Our Week in Reviews: 11/1/25
- November 1, 2025
A recap of the books we’ve spotlighted in the past few days.
I Am Not Your Enemy: A Memoir by Reality Winner (Spiegel & Grau). Reviewed by Gretchen Lida. “In the end, even if her motives were a bit fuzzy and her actions impulsive, she proves herself to be the kind of person we very much need to prevent fascism: a troublemaker. She’s one of the brave souls willing to gum up the works for those who would grab absolute power. No matter what people say, Reality Winner did her part, and she paid dearly for it.”
Oxford Soju Club: A Novel by Jinwoo Park (Dundurn Press). Reviewed by Alice Stephens. “But even when from the same country, the characters experience very different realities, as with Doha, protected by his family status, and Yohan, condemned by his, the difference a mere tick of fate. Class, geography, generations, and family all conspire to separate Koreans so that they’re eternally at loggerheads with each other: elite and lumpen, North and South, parents and children, heirs and bastards. The only one at peace is Jihoon, who seems to control his own destiny…right up until the moment he doesn’t.”
Maria La Divina: A Novel of Maria Callas by Jerome Charyn (Bellevue Literary Press). Reviewed by Martha Anne Toll. “Charyn has a distinct storytelling style that takes getting used to. If he were a student in a writing class, his prose would be termed ‘all tell and no show.’ Since he has published more than 50 books, one must assume his style is deliberate. He plunges readers into action yet keeps them at arm’s length by avoiding interiority in his characters. This approach makes for a page-turner, but not always a satisfying one.”
Listening to the Law: Reflections on the Court and Constitution by Amy Coney Barrett (Sentinel). Reviewed by Paul D. Pearlstein. “She cautiously plays down her contentious vote to overturn Roe v. Wade in Dobbs v. Jackson Women’s Health Organization and attempts to explain why she agreed to give President Donald Trump unlimited, king-like powers in Trump v. United States. She presents herself as a neutral, open-minded observer compelled to reach her unassailable conclusions via originalism and textualism. (‘Elementary, my dear Watson.’) Barrett believes her analytical methods foster an unbiased, almost algorithmic-like process for resolving statutory disputes that all but mandates the inevitable, extremely conservative results.”

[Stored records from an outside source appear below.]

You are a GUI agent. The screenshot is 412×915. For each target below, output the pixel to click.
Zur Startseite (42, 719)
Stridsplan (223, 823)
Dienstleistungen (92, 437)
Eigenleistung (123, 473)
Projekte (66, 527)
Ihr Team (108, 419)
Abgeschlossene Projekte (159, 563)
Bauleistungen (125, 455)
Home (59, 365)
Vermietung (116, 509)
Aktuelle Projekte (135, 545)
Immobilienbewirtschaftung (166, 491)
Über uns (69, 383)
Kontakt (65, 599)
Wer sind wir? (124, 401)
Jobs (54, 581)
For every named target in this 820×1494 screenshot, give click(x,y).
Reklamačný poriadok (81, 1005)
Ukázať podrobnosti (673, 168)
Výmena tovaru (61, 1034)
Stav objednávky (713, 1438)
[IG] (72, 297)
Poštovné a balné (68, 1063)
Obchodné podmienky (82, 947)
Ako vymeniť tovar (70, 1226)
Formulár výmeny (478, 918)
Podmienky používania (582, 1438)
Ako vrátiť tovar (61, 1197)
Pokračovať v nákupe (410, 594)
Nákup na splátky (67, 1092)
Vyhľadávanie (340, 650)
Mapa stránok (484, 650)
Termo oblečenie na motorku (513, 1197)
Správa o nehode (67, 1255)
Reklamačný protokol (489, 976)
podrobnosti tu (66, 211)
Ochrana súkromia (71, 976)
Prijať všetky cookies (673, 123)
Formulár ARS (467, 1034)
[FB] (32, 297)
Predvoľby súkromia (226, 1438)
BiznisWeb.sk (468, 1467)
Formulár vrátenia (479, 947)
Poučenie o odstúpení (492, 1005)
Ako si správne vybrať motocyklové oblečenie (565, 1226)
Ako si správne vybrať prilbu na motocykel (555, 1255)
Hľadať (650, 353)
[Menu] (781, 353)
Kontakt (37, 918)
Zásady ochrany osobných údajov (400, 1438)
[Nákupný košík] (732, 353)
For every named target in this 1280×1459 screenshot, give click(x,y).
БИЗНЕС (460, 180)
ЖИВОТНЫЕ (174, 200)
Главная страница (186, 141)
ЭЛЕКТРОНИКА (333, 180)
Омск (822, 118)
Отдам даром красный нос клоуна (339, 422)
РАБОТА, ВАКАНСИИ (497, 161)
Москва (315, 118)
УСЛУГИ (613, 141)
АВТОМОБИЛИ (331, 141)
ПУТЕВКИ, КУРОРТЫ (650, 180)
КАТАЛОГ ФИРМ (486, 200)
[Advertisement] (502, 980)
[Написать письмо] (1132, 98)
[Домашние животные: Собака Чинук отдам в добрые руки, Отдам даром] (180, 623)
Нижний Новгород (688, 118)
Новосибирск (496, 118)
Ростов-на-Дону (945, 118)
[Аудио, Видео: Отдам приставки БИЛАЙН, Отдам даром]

The Night That Finds Us All: A Novel by John Hornor Jacobs (G.P. Putnam’s Sons). Reviewed by Tara Laskowski. “John Hornor Jacobs’ novel follows plucky Samantha Vines, a self-described ‘short, skinny, tattooed, buzzed white hair’ sailor with a salty tongue and attitude who’s asked by an old pal to help deliver a 100-year-old sailboat from Seattle to England. It’s not the most appealing job in the world, and the crew includes people she has a complicated past with. But she’s down on her luck, has a bit of a drinking problem, and desperately needs money, so she’s not in a position to say no to the well-paying gig. Even if the boat is haunted. And even if Sam almost immediately starts getting, if not bad, then definitely weird vibes the moment she sets eyes on The Blackwatch.”